During this morning’s 4th quarter earnings call, Sprint CEO Dan Hesse spoke on the issue of handset financing and how it would affect Sprint going forward. Hesse stated that Sprint had no immediate plans to move to handset financing, but that the company was studying how its competitor in T-Mobile would fare with the initiative.
Compared to the conventional model for handset subsidies, where a carrier would typically purchase handsets from a manufacturer and then heavily subsidize pricing in order to draw new customers with long-term agreements, the idea behind handset financing puts more of the handset cost in the customer’s hands and in exchange the carrier lowers the monthly rate for the customer to reflect paying the increased cost of the handset, which is the most common sales model outside of North America for both handsets and service.
As T-Mobile began the calendar year abandoning traditional handset subsidies in favor of a handset financing model common to the rest of the world in order to be able to offer Apple’s stable of mobile products without putting the carrier at a serious financial risk, the carrier has yet to complete a full quarter in order for the rest of the industry to see whether the change to the down payment model of handset purchases going forward is a net positive or negative for the carrier.
Should T-Mobile be successful with its attempt to introduce the upfront financing model for handsets with all of its service plans, Hesse stated that Sprint could quickly transition to such a sales model and many analysts are already reacting positively to the statement, despite the stock’s early morning drop.
The possibility for the move to handset financing is being seen as the best way for Sprint to reduce its liabilities in attracting new customers by relying on deeper than normal subsidies for handsets and addressing the issue of its expensive iPhone purchase agreement, an agreement that has helped reach new levels of revenue in terms of new subscriber volume, but is still affecting its overall profitability, despite activating over 2 million iPhones in the 4th quarter and beating market estimates for losses on increased profits.
As Sprint still took on losses from Nextel defections from the network shutdown and Hurricane Sandy damage, the carrier still managed to post a loss for the quarter, though the loss was slightly narrower than expected.
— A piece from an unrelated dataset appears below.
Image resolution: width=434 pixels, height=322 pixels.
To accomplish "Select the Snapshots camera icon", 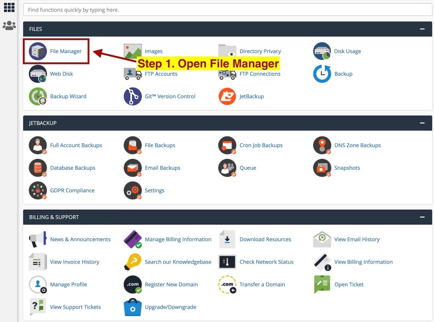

When the deal with SoftBank is completed later this quarter, both sides will be looking at ways to narrow their losses and handset financing may be the most drastic method to do just that.
However, for it to work for Sprint, it must take advantage of its own unique qualities instead of just following T-Mobile’s lead and implementation of the sales model. It can work, so long as Sprint uses common sense, and that’s something Sprint needs more of in its current state to break out of its years long doldrums against AT&T and Verizon.
Sprint also updated investors on its LTE buildout with the latest coverage target of 200 million people to fall in line with current estimates and expects it to be reached by the end up the year into the first half of next year, while it expects to be “competitive” with AT&T and Verizon by the middle of this year, though it offered no specifics on what that meant in terms of hard coverage numbers.